CONSIGNES DE L'EXERCICE »
**a)** Relevez, dans l'extrait fourni, tout ce que l'auteur attribue à l'existence dans la première phrase de l'extrait, juste avant « de son implication ».
**b)** Comptez les lignes de la liste qui contiennent la chaîne « perform », en respectant la casse, puis indiquez ce nombre seul.

EXTRAIT FOURNI »
Sablier contre Labyrinthe

Quand nous parlons de l'existence, de ses dilemmes, impasses, transformations et fissures, de son implication dans des situations hors du commun, nous sommes obligés de nous référer à des démonstrations romanesques. Notre dialogue sur l'existence ne peut être soutenu que par des hypothèses (romanesques), par des vies (personnages) conçues et complétées par un "dans l'hypothèse où". Comment est menée une démonstration romanesque? En inventant de fond en comble les axiomes, les lois et les théorèmes nécessaires pour mettre en relief une, et seulement une, hypothèse existentielle; autrement dit, en inventant la forme totale appropriée à cette hypothèse.

Le plus souvent, on néglige les exigences de la forme totale - j'insiste : de la forme dans le sens de l'adéquation entre "une hypothèse existentielle" et sa "mise en relief". On se con-tente, et ceci devient de nos jours presque le seul souci de l'écrivain, de ses succédanés : figures de rhétorique, style, tropes, acrobaties langagières, personnages typés, effets de ponctuation, labyrinthes, concepts, écriture, pastiches et autres "mises en abyme". En somme, rien que des procédés. Des "mises en forme". Des manières. Du "comment" et de la théorie sur le "comment". Une machine qui s'amplifie vertigineusement et qui peut faire tourner l'illusion littéraire à l'infini.

Je parle de "procédés", et pour cause. Car Kis risque d'être éclipsé sous par leur puissance néfaste, par leur capacité à occuper l'ensemble de l'espace littéraire. Prenons, à titre d'exemple, le rapprochement qu'on a effectué entre le romancier d'Un tombeau pour Boris Davidovitch et Borges en l'appelant souvent "le Borges des balkans".

JEU DE DONNÉES »
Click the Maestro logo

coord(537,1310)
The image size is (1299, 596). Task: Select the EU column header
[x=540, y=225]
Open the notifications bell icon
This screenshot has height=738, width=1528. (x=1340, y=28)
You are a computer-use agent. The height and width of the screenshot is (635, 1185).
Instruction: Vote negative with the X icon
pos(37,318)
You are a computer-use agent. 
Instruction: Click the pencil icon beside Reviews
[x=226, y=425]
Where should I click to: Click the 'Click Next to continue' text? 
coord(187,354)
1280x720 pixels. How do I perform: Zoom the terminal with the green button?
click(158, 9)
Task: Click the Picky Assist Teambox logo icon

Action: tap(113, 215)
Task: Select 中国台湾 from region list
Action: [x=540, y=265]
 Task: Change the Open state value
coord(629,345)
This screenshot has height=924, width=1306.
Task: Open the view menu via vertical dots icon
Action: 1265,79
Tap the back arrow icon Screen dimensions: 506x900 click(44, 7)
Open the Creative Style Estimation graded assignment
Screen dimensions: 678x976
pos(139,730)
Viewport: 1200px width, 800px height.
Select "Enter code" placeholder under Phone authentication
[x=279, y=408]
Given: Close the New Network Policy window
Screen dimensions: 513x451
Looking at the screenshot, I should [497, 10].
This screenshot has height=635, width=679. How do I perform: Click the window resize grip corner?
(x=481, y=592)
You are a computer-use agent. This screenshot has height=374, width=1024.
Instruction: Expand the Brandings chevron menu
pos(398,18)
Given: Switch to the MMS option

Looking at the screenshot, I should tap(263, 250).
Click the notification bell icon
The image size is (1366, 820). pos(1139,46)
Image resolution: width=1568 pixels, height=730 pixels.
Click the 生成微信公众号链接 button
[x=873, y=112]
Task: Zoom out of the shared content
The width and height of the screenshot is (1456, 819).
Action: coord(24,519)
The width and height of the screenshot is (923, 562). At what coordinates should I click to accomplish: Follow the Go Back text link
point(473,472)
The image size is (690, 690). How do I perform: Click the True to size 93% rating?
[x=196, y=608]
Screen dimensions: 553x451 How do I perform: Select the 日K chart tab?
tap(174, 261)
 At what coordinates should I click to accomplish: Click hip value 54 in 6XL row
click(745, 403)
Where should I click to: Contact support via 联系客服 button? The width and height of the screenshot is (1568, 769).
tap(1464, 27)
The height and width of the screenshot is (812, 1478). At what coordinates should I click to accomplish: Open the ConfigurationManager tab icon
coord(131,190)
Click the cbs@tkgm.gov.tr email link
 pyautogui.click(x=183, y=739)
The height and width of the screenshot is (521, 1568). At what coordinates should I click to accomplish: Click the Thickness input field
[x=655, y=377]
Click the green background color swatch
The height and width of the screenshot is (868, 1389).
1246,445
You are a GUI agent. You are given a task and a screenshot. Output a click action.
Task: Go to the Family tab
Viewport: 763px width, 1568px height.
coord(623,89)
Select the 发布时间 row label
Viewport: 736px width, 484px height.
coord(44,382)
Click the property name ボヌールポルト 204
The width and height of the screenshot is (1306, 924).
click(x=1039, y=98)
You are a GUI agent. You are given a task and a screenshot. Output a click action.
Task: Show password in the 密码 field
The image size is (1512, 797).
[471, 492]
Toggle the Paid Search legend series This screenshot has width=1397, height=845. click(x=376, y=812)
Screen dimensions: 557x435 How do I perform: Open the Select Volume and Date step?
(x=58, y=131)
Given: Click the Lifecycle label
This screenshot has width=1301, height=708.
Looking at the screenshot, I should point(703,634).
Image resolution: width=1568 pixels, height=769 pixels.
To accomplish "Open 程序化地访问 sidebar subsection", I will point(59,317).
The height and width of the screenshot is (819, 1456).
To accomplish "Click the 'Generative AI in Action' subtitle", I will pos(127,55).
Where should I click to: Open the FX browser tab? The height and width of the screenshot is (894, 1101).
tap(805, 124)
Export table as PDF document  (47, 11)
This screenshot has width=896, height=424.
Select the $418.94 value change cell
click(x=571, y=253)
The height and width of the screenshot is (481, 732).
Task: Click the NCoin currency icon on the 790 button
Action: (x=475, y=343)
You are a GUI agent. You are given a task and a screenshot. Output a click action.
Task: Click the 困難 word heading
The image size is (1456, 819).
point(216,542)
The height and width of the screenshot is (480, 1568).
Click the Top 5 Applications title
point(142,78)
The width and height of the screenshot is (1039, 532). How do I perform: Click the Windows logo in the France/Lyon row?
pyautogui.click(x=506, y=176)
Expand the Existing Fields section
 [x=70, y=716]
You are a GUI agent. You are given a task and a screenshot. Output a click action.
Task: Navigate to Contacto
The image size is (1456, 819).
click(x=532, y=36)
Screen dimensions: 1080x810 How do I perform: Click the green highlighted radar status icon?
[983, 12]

RÉSULTATS DE L'EXERCICE »
**a)**
- ses dilemmes
- ses impasses
- ses transformations
- ses fissures

**b)** 7